CAPÍTULO 22

Toulouse

MARTES 5 DE JULIO DE 2005

En Blagnac, el aeropuerto de Toulouse, el oficial de seguridad prestó más atención a las piernas de Marie-Cécile de l’Oradore que a los pasaportes de los otros pasajeros.

Las cabezas se iban volviendo tras ella, mientras recorría la extensión de austeras baldosas grises y blancas. Sus simétricos rizos negros, su traje sastre color rojo, su inmaculada camisa blanca, todo la señalaba como alguien importante, como una persona que no guardaba cola ni estaba dispuesta a que la hicieran esperar.

Su chofer habitual la estaba aguardando junto a la puerta de llegadas, destacando con su traje oscuro entre la multitud de parientes de pasajeros y entre los turistas con camiseta y pantalones cortos. Ella le sonrió y le preguntó por su familia mientras se dirigían al coche, aunque tenía la cabeza en otras cosas. Al encender el móvil, había un mensaje de Will, que ella borró en seguida.

Cuando el coche se incorporó suavemente al torrente de tráfico del cinturón de Toulouse, Marie-Cécile se permitió relajarse. La ceremonia de la noche anterior había sido más emocionante que nunca. Sabiendo que la cueva había sido localizada, se había sentido transfigurada, colmada por el ritual y seducida por el poder heredado de su abuelo. Cuando levantó las manos y recitó el conjuro, había sentido energía pura fluyendo por sus venas.

Incluso la tarea de silenciar a Tavernier, un iniciado que había demostrado ser poco fiable, se había consumado sin dificultad. A condición de que ninguno hablara —y ahora estaba segura de nadie lo haría—, no había nada de que preocuparse. Marie-Cécile no había perdido el tiempo dándole la oportunidad de defenderse. La transcripción de las conversaciones que había mantenido con una periodista era prueba suficiente, en lo que a ella concernía.

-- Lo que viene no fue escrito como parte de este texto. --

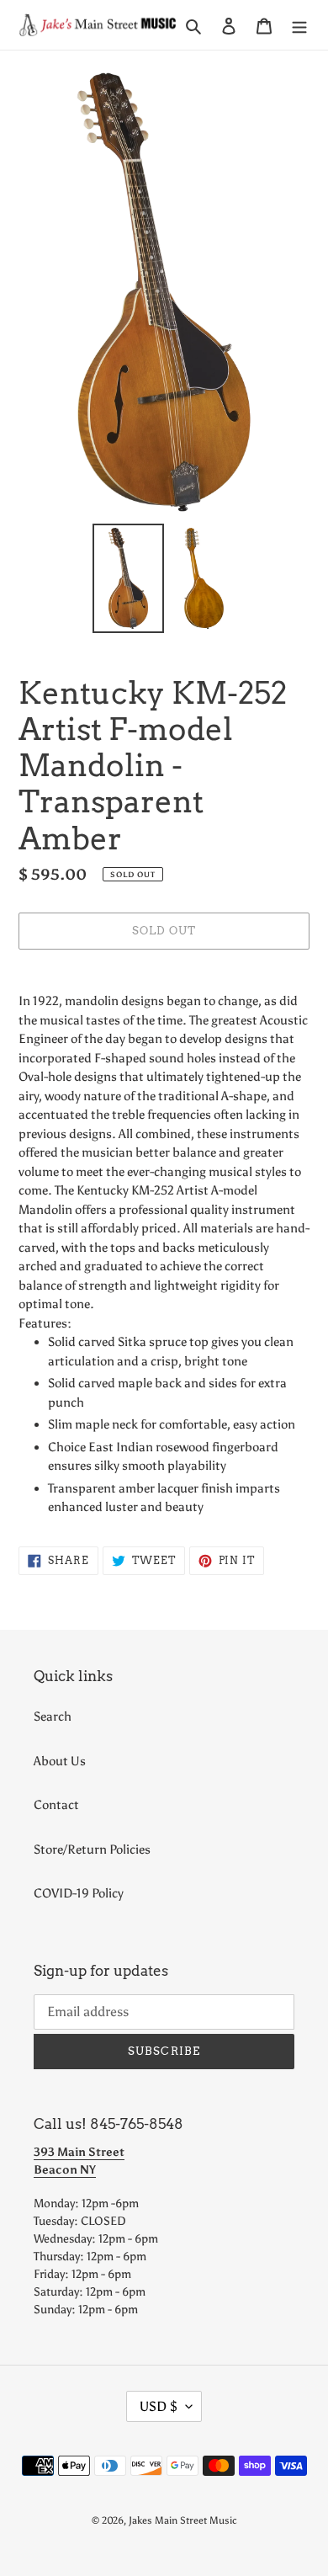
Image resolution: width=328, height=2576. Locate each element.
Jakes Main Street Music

Sin embargo… Marie-Cécile cerró los ojos.

Había algunos detalles al respecto que la inquietaban: la forma en que la indiscreción de Tavernier había salido a la luz, el hecho de que las notas de la periodista fueran asombrosamente concisas y coherentes, y la desaparición de la propia periodista.

Lo que más le preocupaba era la coincidencia en el tiempo. No había razón para relacionar el hallazgo de la cueva en el pico de Soularac con una ejecución ya planeada —y posteriormente llevada a cabo— en Chartres, pero en su mente ambos hechos habían quedado vinculados.

El coche ralentizó la marcha. Abrió los ojos y vio que el conductor se había detenido para retirar el ticket de la autopista. Golpeó el cristal.

Pour le péage —dijo, entregándole un billete de cincuenta euros, enrollado entre sus bien manicurados dedos. No quería dejar rastros de papel.

Marie-Cécile tenía asuntos que atender en Avignonet, a unos treinta kilómetros al sureste de Toulouse. Saldría para Carcasona desde allí. Su reunión estaba prevista a las nueve en punto, pero tenía pensado llegar antes. El tiempo de su estancia en Carcasona dependía del hombre con quien iba a reunirse.

Cruzó las largas piernas y sonrió. No veía la hora de comprobar si estaba a la altura de su reputación.